Embora não tenha marcado gols nem distribuído assistências nos dois primeiros jogos da Copa, o atacante chegou ao torneio após uma temporada de destaque pelo Barcelona, com 21 gols e oito assistências em 33 partidas.

"Todos nós conhecemos as suas características, a velocidade que ele tem, o poder de atacar espaço, de finalização. Então acho que a gente perde um jogador muito importante", afirmou Paquetá.

Chance para a nova geração

A ausência de Raphinha abre espaço para jogadores mais jovens no elenco.

Desde que assumiu a Seleção, Ancelotti manteve Vinícius Júnior como titular absoluto pelo lado esquerdo. Com isso, atletas como Rodrygo e Estêvão passaram a atuar pela direita ou em posições mais centralizadas.

As lesões da dupla antes do Mundial reduziram as opções do treinador e aceleraram a integração de novos nomes.

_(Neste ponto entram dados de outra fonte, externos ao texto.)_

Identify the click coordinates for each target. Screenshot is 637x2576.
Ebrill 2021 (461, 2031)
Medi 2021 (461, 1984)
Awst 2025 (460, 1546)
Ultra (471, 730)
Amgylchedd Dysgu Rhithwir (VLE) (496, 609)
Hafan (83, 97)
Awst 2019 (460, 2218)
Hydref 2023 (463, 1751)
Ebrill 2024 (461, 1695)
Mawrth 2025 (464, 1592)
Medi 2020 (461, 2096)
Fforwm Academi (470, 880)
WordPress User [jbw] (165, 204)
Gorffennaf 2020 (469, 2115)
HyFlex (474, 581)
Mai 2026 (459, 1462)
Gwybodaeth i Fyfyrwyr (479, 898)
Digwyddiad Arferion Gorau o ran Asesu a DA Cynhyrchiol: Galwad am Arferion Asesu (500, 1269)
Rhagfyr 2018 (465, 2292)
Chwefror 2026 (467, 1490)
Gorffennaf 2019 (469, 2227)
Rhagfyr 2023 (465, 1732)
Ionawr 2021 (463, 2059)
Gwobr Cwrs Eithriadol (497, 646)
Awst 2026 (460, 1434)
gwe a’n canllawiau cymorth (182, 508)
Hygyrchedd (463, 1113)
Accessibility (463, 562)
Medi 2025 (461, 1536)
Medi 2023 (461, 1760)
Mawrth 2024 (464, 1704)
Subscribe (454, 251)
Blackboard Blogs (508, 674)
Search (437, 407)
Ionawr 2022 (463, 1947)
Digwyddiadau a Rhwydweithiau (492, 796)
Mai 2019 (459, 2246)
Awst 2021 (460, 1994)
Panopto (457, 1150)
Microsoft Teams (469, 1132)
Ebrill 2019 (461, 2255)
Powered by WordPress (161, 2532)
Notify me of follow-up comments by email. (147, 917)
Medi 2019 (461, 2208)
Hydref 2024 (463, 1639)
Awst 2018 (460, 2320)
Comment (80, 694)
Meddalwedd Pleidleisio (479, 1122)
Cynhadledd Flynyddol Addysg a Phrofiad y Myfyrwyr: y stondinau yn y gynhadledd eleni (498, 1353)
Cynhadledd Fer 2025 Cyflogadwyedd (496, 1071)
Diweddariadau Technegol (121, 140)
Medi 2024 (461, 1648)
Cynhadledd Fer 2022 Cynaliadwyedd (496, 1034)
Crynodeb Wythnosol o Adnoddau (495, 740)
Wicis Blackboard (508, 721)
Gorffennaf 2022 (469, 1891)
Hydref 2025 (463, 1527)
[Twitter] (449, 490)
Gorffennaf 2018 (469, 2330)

Entre os candidatos a ocupar a vaga estão Gabriel Martinelli, Luiz Henrique, Rayan e Endrick. Os dois últimos, ambos com 19 anos, ganharam popularidade entre os torcedores e vêm recebendo pedidos por mais minutos em campo.

Endrick, centroavante de origem, também aparece como alternativa para atuar pelos lados, função que já exerceu em passagens recentes por seus clubes.

Com a classificação praticamente encaminhada, a partida contra a Escócia pode representar uma oportunidade para Ancelotti testar novas soluções antes do início da fase eliminatória. O desafio é encontrar equilíbrio em um setor que perdeu quase todas as peças planejadas para a Copa do Mundo.